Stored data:
..............................

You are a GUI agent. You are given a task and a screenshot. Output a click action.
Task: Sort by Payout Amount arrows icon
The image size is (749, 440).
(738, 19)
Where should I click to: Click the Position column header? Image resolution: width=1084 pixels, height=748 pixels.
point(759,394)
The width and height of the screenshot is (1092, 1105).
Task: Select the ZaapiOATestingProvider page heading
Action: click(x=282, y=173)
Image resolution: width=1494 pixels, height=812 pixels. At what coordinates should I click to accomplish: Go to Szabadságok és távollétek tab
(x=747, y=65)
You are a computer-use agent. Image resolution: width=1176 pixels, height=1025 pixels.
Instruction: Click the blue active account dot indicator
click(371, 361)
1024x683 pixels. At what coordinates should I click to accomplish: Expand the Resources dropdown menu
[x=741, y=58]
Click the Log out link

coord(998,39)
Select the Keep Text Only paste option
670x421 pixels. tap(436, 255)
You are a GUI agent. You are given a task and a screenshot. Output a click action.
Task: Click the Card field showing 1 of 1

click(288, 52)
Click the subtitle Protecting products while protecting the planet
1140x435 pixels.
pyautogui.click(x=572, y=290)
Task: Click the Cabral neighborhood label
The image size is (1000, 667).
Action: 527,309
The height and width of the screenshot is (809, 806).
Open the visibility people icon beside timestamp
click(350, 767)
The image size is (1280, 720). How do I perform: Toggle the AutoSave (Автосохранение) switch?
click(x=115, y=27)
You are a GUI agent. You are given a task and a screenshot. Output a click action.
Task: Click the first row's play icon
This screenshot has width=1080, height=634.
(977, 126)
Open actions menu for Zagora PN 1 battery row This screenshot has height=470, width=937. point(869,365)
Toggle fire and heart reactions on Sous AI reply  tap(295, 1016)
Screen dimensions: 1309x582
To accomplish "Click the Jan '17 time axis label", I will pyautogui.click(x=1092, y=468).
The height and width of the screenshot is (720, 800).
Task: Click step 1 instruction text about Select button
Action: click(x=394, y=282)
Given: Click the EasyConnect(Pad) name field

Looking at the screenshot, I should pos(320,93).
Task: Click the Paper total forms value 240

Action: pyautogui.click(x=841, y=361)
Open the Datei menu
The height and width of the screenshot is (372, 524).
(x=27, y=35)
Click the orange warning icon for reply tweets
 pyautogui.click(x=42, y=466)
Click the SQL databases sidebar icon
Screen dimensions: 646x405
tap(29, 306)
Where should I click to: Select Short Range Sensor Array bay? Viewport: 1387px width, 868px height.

..............................

EXERCISE OBJECTIVE
Only the last part of the records is wanted. Repeat it exactly, beginning at the line containing "Select the Keep Text Only paste option" and ending at the final line.

THE ANSWER
Select the Keep Text Only paste option
670x421 pixels. tap(436, 255)
You are a GUI agent. You are given a task and a screenshot. Output a click action.
Task: Click the Card field showing 1 of 1

click(288, 52)
Click the subtitle Protecting products while protecting the planet
1140x435 pixels.
pyautogui.click(x=572, y=290)
Task: Click the Cabral neighborhood label
The image size is (1000, 667).
Action: 527,309
The height and width of the screenshot is (809, 806).
Open the visibility people icon beside timestamp
click(350, 767)
The image size is (1280, 720). How do I perform: Toggle the AutoSave (Автосохранение) switch?
click(x=115, y=27)
You are a GUI agent. You are given a task and a screenshot. Output a click action.
Task: Click the first row's play icon
This screenshot has width=1080, height=634.
(977, 126)
Open actions menu for Zagora PN 1 battery row This screenshot has height=470, width=937. point(869,365)
Toggle fire and heart reactions on Sous AI reply  tap(295, 1016)
Screen dimensions: 1309x582
To accomplish "Click the Jan '17 time axis label", I will pyautogui.click(x=1092, y=468).
The height and width of the screenshot is (720, 800).
Task: Click step 1 instruction text about Select button
Action: click(x=394, y=282)
Given: Click the EasyConnect(Pad) name field

Looking at the screenshot, I should pos(320,93).
Task: Click the Paper total forms value 240

Action: pyautogui.click(x=841, y=361)
Open the Datei menu
The height and width of the screenshot is (372, 524).
(x=27, y=35)
Click the orange warning icon for reply tweets
 pyautogui.click(x=42, y=466)
Click the SQL databases sidebar icon
Screen dimensions: 646x405
tap(29, 306)
Where should I click to: Select Short Range Sensor Array bay? Viewport: 1387px width, 868px height.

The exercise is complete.